I guess that I’m getting to an age where deaths will start to become a more regular occurrence, and not just of those that maybe I regard as “old” (an ever-shifting definition). Finding out about such deaths on the Internet is a stark and uncushioned experience. That people’s lives can live on somehow through the footprints that we leave on the Web, on social… well it can give some solace. It can also become very odd (especially when social networks recommend you connect with someone that you know is dead).

So a heavy start to 2017, then. It got brighter.
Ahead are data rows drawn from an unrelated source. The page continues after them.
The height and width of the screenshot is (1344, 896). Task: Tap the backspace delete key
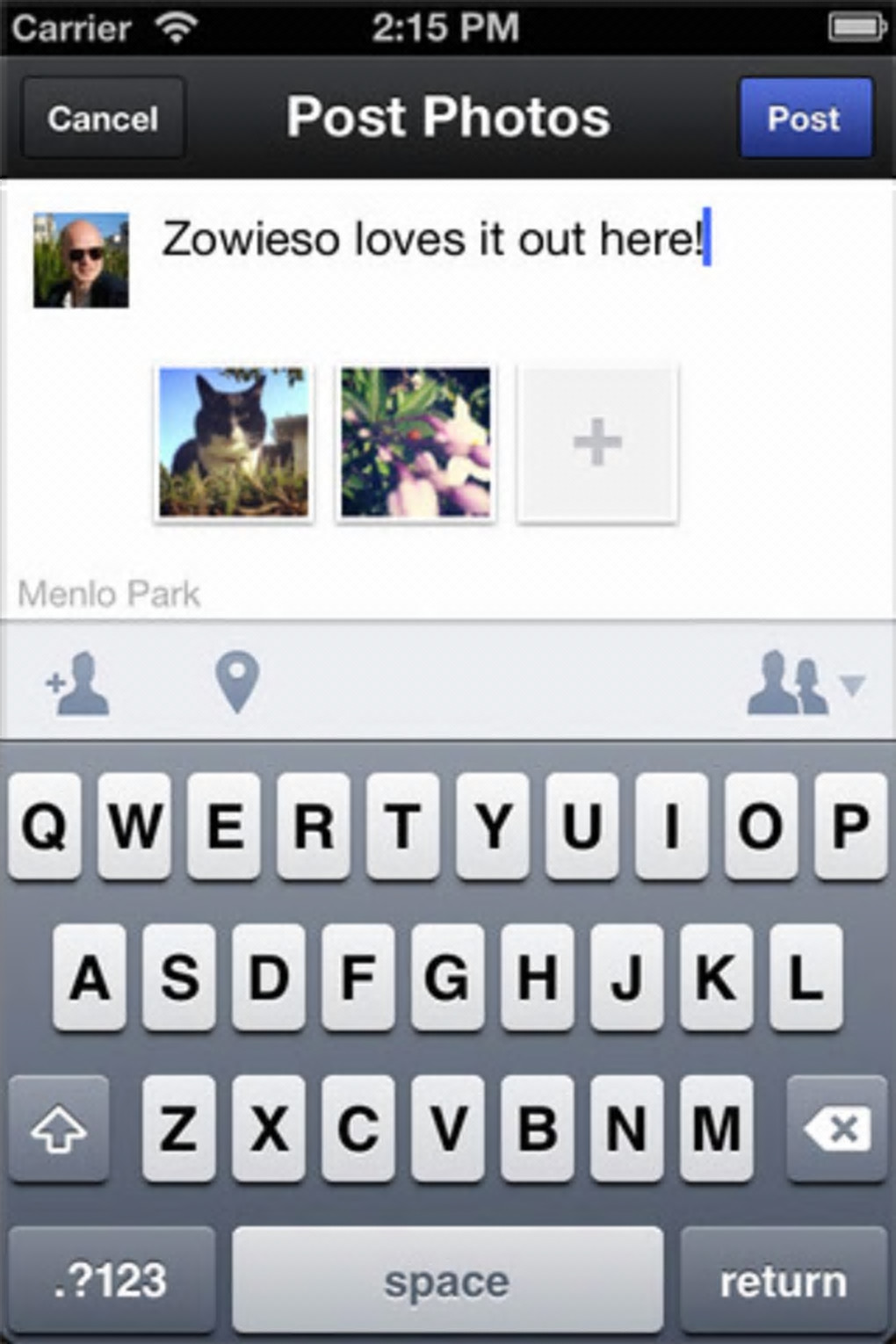[x=836, y=1129]
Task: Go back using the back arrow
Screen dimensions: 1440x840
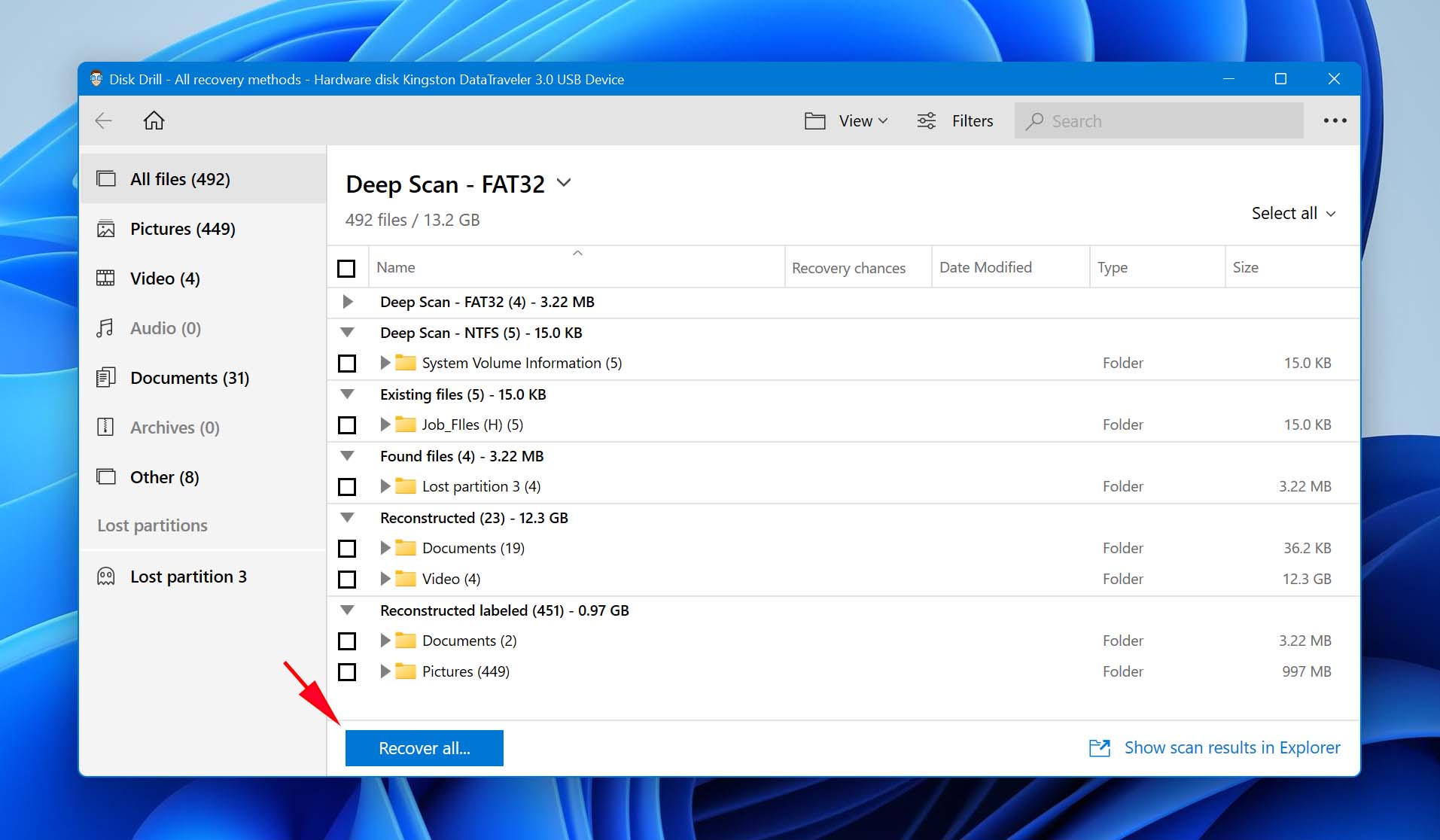Action: coord(104,120)
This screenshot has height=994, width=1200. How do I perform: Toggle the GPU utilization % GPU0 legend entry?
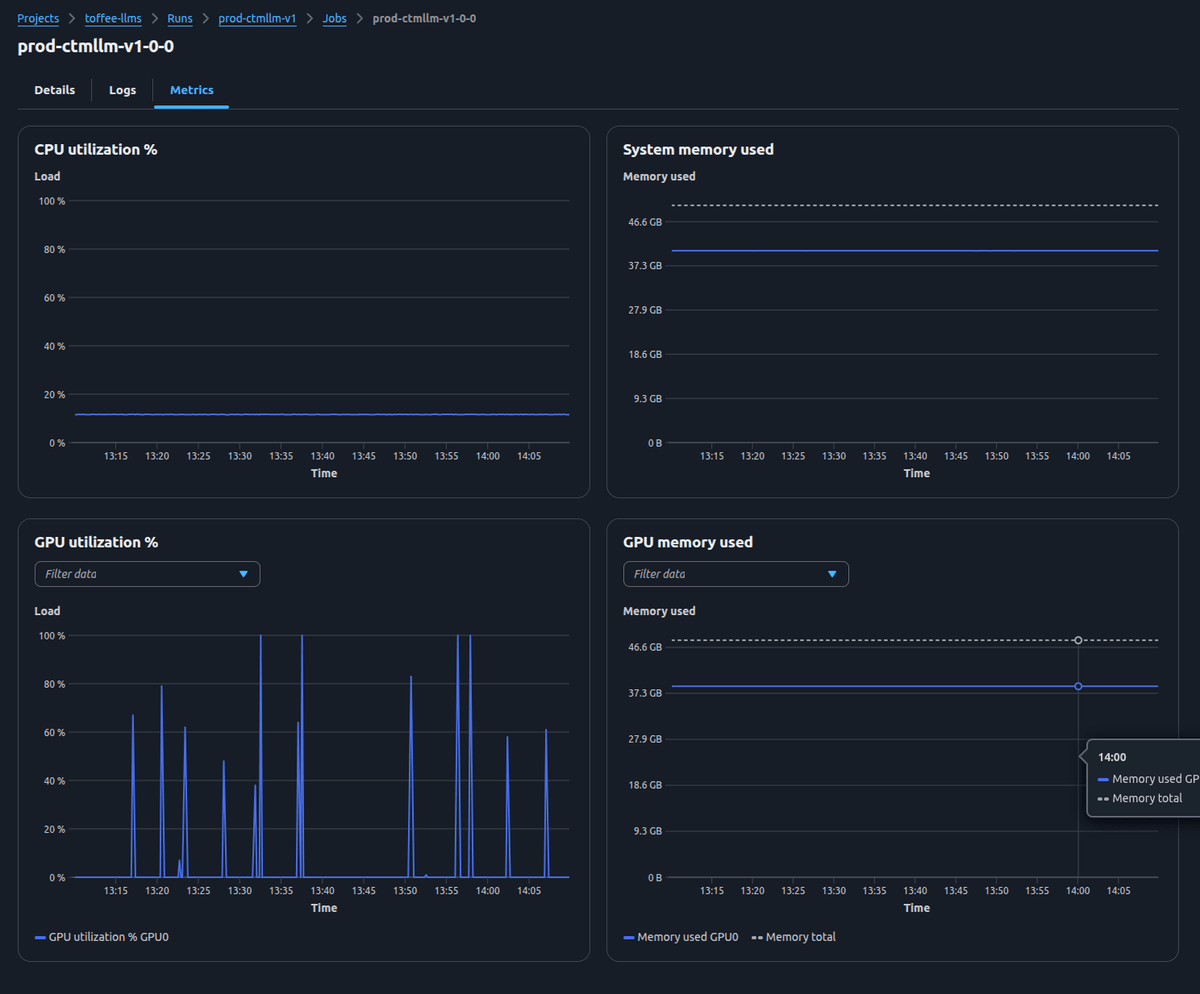pyautogui.click(x=103, y=937)
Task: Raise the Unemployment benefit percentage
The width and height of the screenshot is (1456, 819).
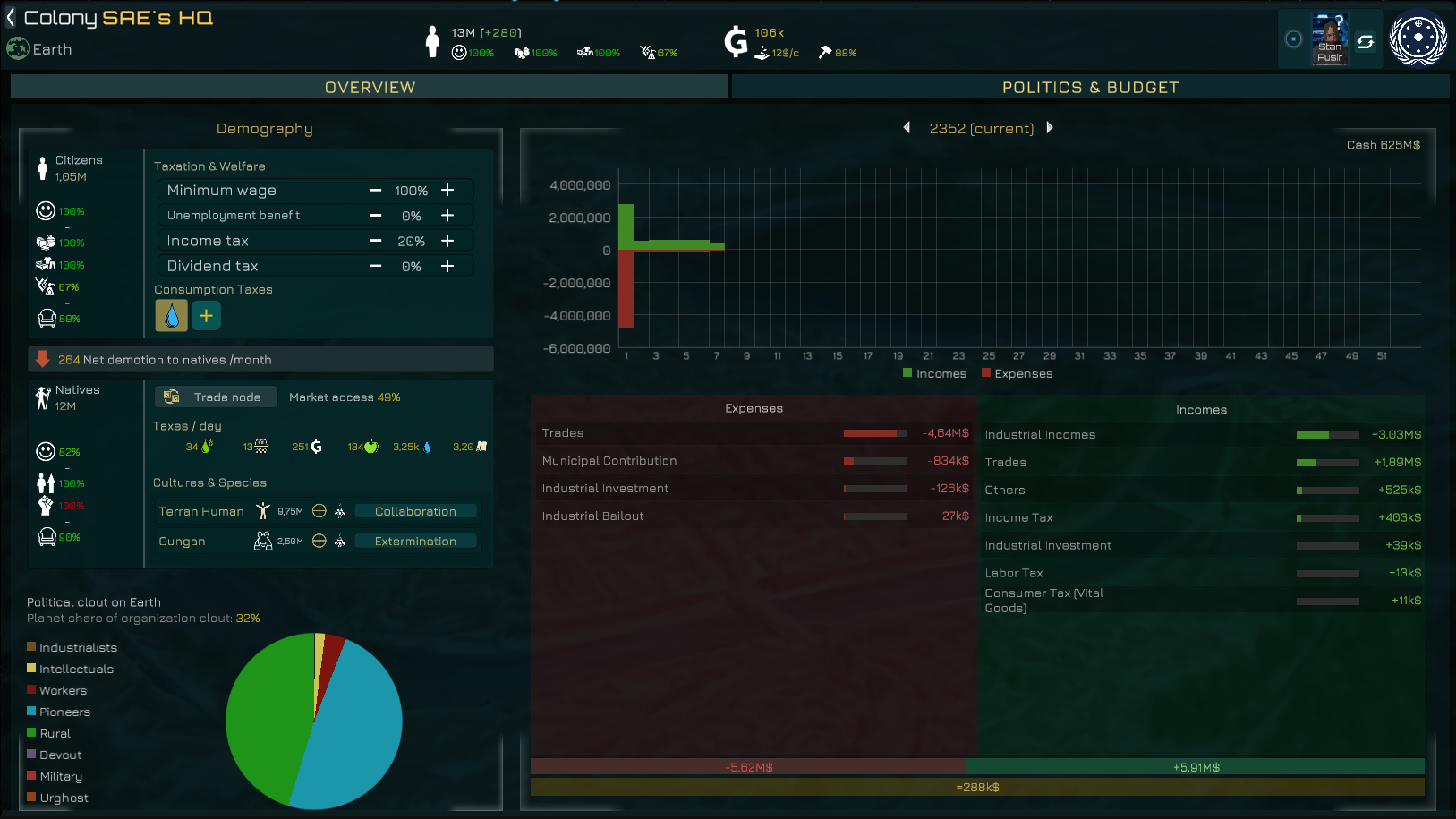Action: [x=447, y=216]
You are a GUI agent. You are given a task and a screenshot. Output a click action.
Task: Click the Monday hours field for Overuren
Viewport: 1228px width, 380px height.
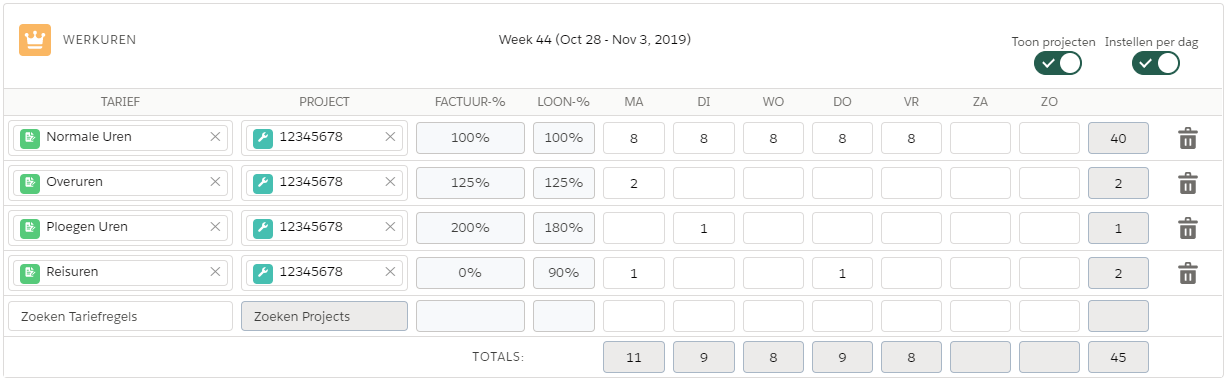tap(634, 183)
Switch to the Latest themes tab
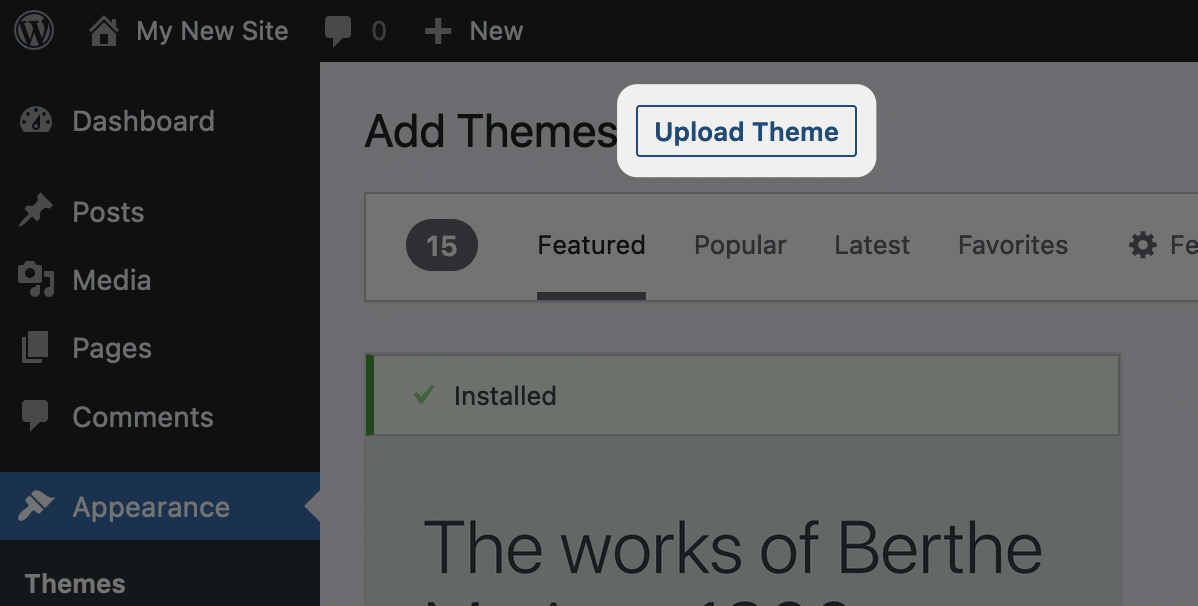1198x606 pixels. (872, 245)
Work has continued to evolve in a direction that feels right. Starting the year primarily working with one client at a time, I’m now where I wanted to be when launching out on my own; I have a roster of clients with whom I’m currently working, a pipeline of work into the future, and lots of things to think about and inter-relate. It’s a tightrope at times, and exercise in plate-spinning at others. I’m having more fun professionally than at any time I can remember.

We rebuilt our house. When I say “We”, I mean that Giani and his wonderful team rebuilt the house, Mrs B made most of the important decisions, and I tried to be as helpful as I could. The house rebuilding put the book project onto the back burner a bit. When I say “a bit” I mean “completely”. Top of my agenda for 2018 is to get that up and running again.

WB40, an experiment driven by curiosity and a nostalgia for creating radio programmes again after my time at university, has gone from strength to strength. It’s great fun. We have an excuse to talk to interesting people. And next year we might even have a sponsor.

The least said about football as we come to the end of the year the better. It’s always the hope that gets you.

I’ve met some wonderful people. I have worked with some remarkable people. I’ve had some cracking days of work. I’ve still had some time to see my kids continue on their path into whatever it is they will be.

For the year ahead, putting aside the general political climate of “WTF?”, I hope it will be a year which develops further in the same direction. I don’t think I’ll ever escape from the feeling that at any point it could all fall apart, that work could dry up. But conversely, I’m more and more confident that it probably won’t, and that’s just the lot of being a small business.

It’s been a blast. If I’ve spent some time with you in 2017, thanks for being a part of a generally cracking year. If not, then there’s always 2018.

Merry Christmas, and all the best for the year ahead!